2013/06/21

誰もいない方向へ歩く

自分が持っている時間って、限りがあるじゃないですか。
今回の震災があろうとなかろうと、ぼくの基本のところには、研究者としての自分がいるんですけど、研究者って、自分が持っている時間と、自分が持っているリソースを何に使えばいちばん人と違うことができるか、というふうな考え方をするんですね。
つまり、いかに人と違うことをやって成果が出せるかというのが非常に重要なポイントで。
逆にいうと、人と同じことをやってたら研究者って存在意義がないんです。
1000人が研究しているものについて、1001番目として研究しても、あまり意味がない。
だから、まだ人がやってなくて、そのなかで、自分が持っている力がもっとも活きることは何か、というふうに考えて、そこへ向かっていく。
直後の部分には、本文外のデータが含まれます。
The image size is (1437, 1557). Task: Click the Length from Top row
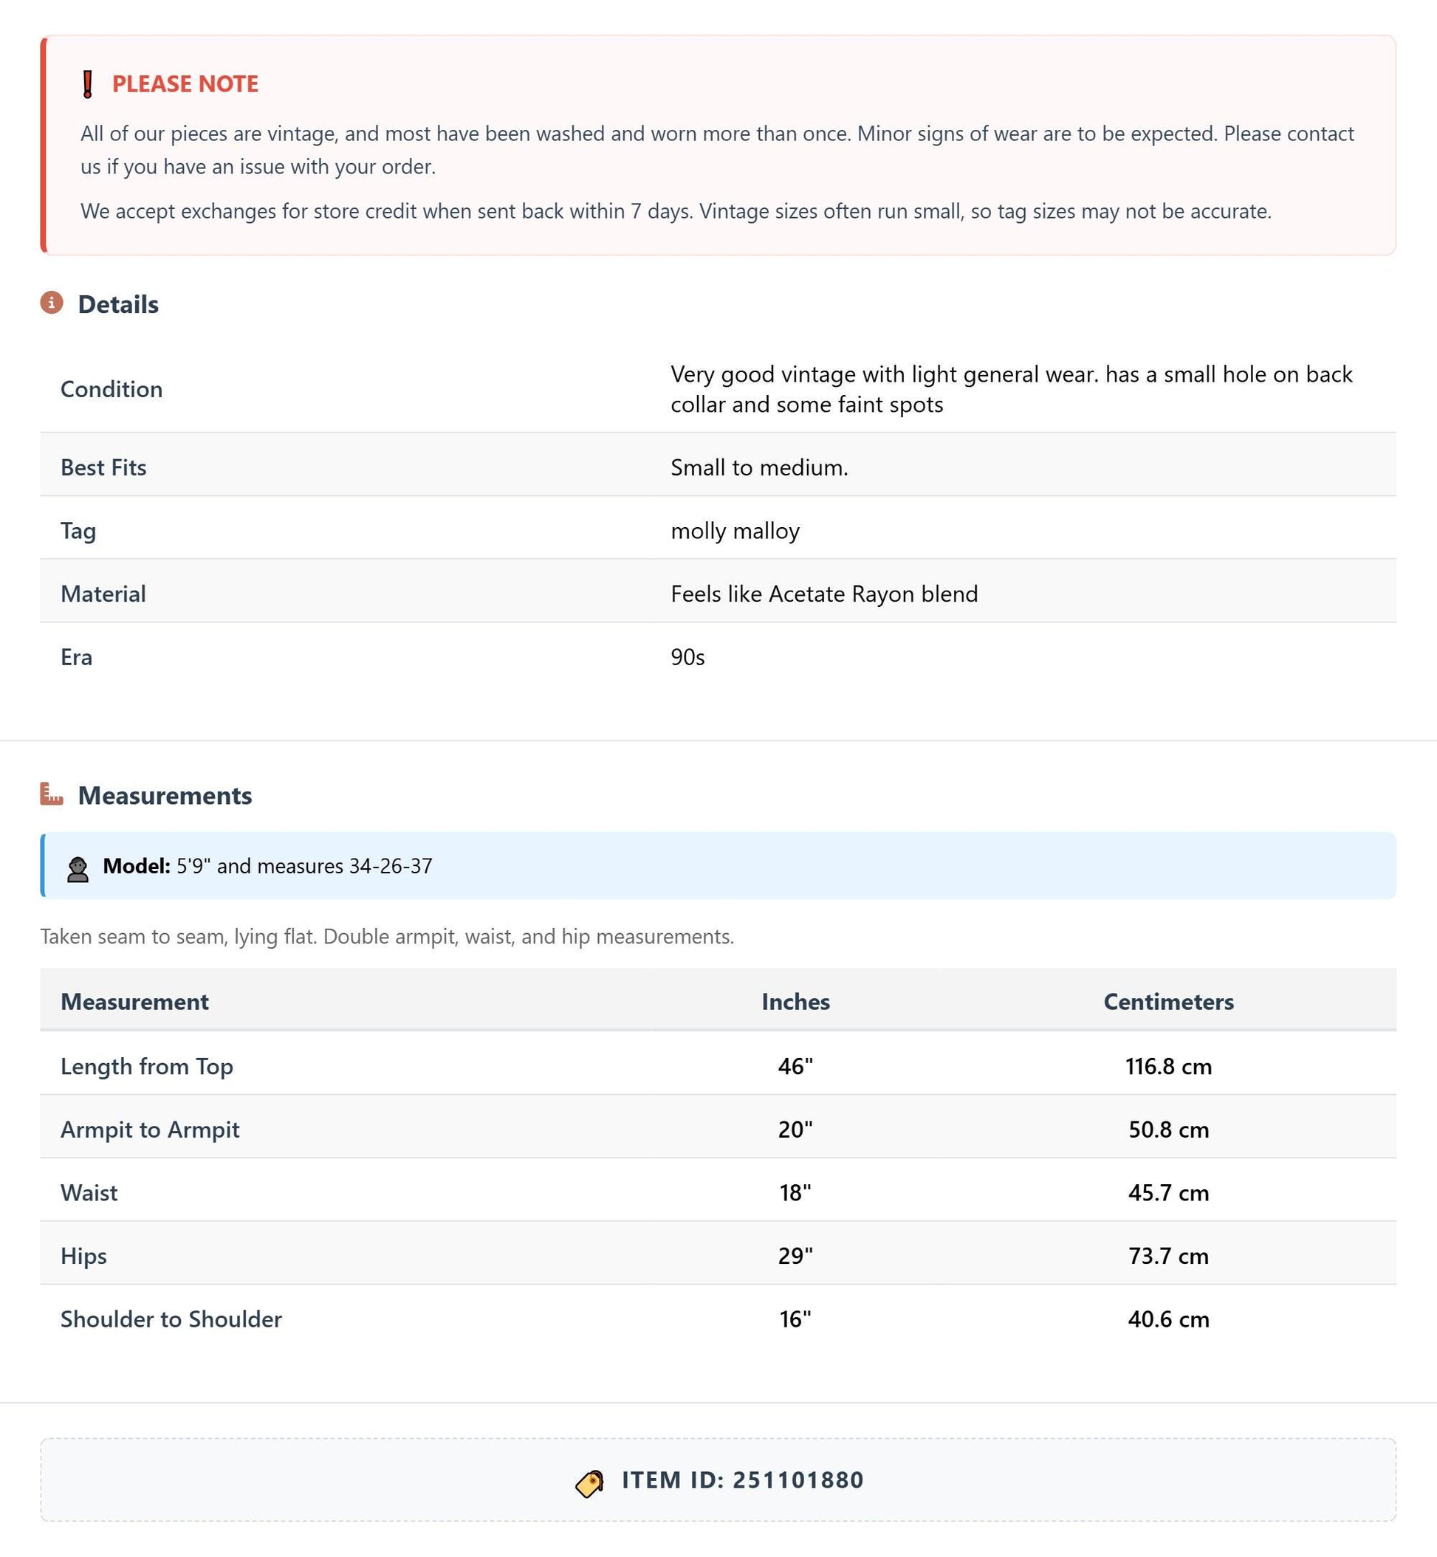[x=718, y=1066]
それが普段研究をやっているときでも、いちばん重要な心構えだと思っているんですね。

つまり、人のいない方向に向かって歩くんですよ。
だから、落っこちることだってあるかもしれない。
無事にたどり着いたら、たいして意味がなかった、ということだってあるかもしれない。
でも、なるべくハズレがないように、誰もいない方向に向かって一歩一歩、歩く。
そういうことを常に心掛けているはずなんですよ、我々、研究者っていうのは。
震災以後、ぼくがやったことも、基本的には同じです。
「これはたぶん、いまぼくがやらなかったら 誰もやらないだろうな」と思うことをやってきた。
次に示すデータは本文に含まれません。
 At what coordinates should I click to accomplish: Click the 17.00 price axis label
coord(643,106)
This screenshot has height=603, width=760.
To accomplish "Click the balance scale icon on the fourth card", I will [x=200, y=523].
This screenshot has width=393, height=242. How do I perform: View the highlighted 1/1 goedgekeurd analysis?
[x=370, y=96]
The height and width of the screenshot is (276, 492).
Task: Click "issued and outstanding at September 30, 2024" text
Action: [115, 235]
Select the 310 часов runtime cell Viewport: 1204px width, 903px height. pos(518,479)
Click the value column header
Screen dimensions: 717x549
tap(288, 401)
そこに、自分の時間や、力や、リソースを費やしてきたんじゃないかと思います。
だから、もちろん、いろんな論議は目に入りますし、誤解や無理解や誹謗中傷にコンチキショーと思うこともあるけれども。
だけど、そこで場外乱闘するのは、自分の時間の使い方としては、まったく愚かなことだと思っていたので。
そこには加わらずに、やってきました。